Interim Minister for Culture, Tourism and Environment, Punjab
- In office November 2007 – April 2008

Personal details
- Born: 1942 (age 83–84)
- Education: Aitchison College
- Alma mater: Berkhamsted School, CA (1965)
- Website: fsaijazuddin.pk

= F. S. Aijazuddin =

Pakistani historian, academic and business executive

Fakir Syed Aijazuddin is a Pakistani historian, academic and business executive. From November 2007 to April 2008, he served as Punjab's interim Minister for Culture, Tourism and Environment.

==Early life==
Aijazuddin was born in 1942. He received his education from the Aitchison College in Lahore and Berkhamsted School in England, and qualified as a chartered accountant in 1965.

==Career==
During the 1970s, Aijazuddin worked in various public sector projects across Pakistan, including as a director at the National Fertilizer Corporation. From 1980 to 1989, he worked at the Abu Dhabi National Oil Company in an executive role. In 1989, he returned to Pakistan and served as CEO of International General Insurance and the First International Investment Bank. Aijazuddin was also a board member of the Lahore Stock Exchange, Oil & Gas Development Company, PTCL, National Transmission & Despatch Company and Bata Pakistan.

Aijazuddin has taught accounting and management at the Lahore University of Management Sciences and Forman Christian College University. From 2006 to 2008, he was a faculty member at the National School of Public Policy where he taught international relations.

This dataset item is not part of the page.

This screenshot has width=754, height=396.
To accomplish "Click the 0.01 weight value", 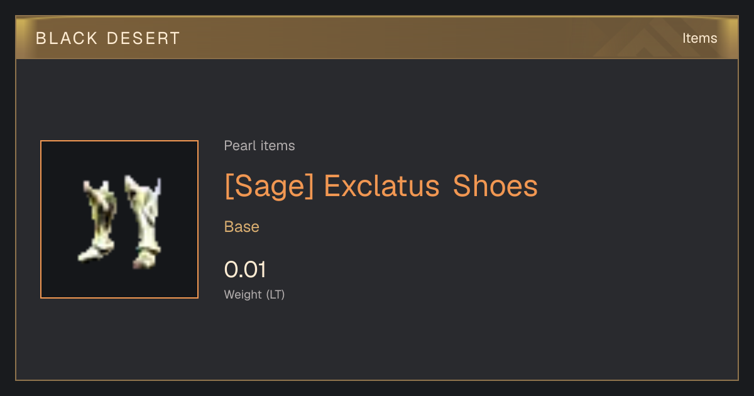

From 2008 and 2012, he served as the principal of Aitchison College.

Additionally, he has also been the chairman of the Lahore Museum and a fellow of the National College of Arts.

===Political career===
Between November 2007 and April 2008, Aijazuddin was a member of the interim Punjab cabinet. He served as Punjab's Minister for Culture, Tourism and Environment.

Since 1994, he has been the UK government's honorary consul in Lahore, for which he received an Order of the British Empire in 1997. He retired from the post in June 2022.

==Family==
He is married to Shahnaz (herself a writer of note). They have three children - Momina, Mubarika, and Komail - and also two grandchildren Raeya and Ramiz.

==Bibliography==
Pahari Paintings & Sikh Portraits in the Lahore Museum (1977).

Sikh Portraits by European Artists (1979).

Aitchison College - The First Hundred Years 1886 - 1986 (1986).

Lahore - Illustrated Views of the Nineteenth Century (1993).

Historical Images of Pakistan (1994).

The Armless Queen and Other Essays (1994).

Rare Maps of Pakistan (2000).

From a Head, Through a Head, To a Head: The Secret Channel between the US 	and China through Pakistan (2000).

The Bark of a Pen. A Miscellany of Articles and Speeches (2001).

The White House & Pakistan: Secret Declassified Documents, 1969-74 (2002).

Lahore Recollected: An Album (2003).

When Bush Comes to Shove & Other Writings (2006).

The Counterfoils of My Years: 1942-1971 (2007).

Commanding Success: Aitchison College, 1886-2011 (2011).

From a Minister’s Journal (2013).

The Resourceful Fakirs: Three Muslim brothers at the Sikh Court of Lahore (2014).

The Morning After: Writings and Speeches, 2006-2014 (Lahore, 2015).

The Fickle Years: Memoirs 1972-79 (2016).

Sketches from a Howdah: Charlotte, Lady Canning’s Tours, 1858-61 (2019).

Shooting Words: Writings, 2014-18 (2020).

Imperial Curiosity: Early Views of Pakistan, 1845-1906 (2021).

Studies in Majesty: Paintings by August Schoefft and related portraits (2021).

Forgotten Images : Postcards of Pre-Pakistan, 1890 - 1947.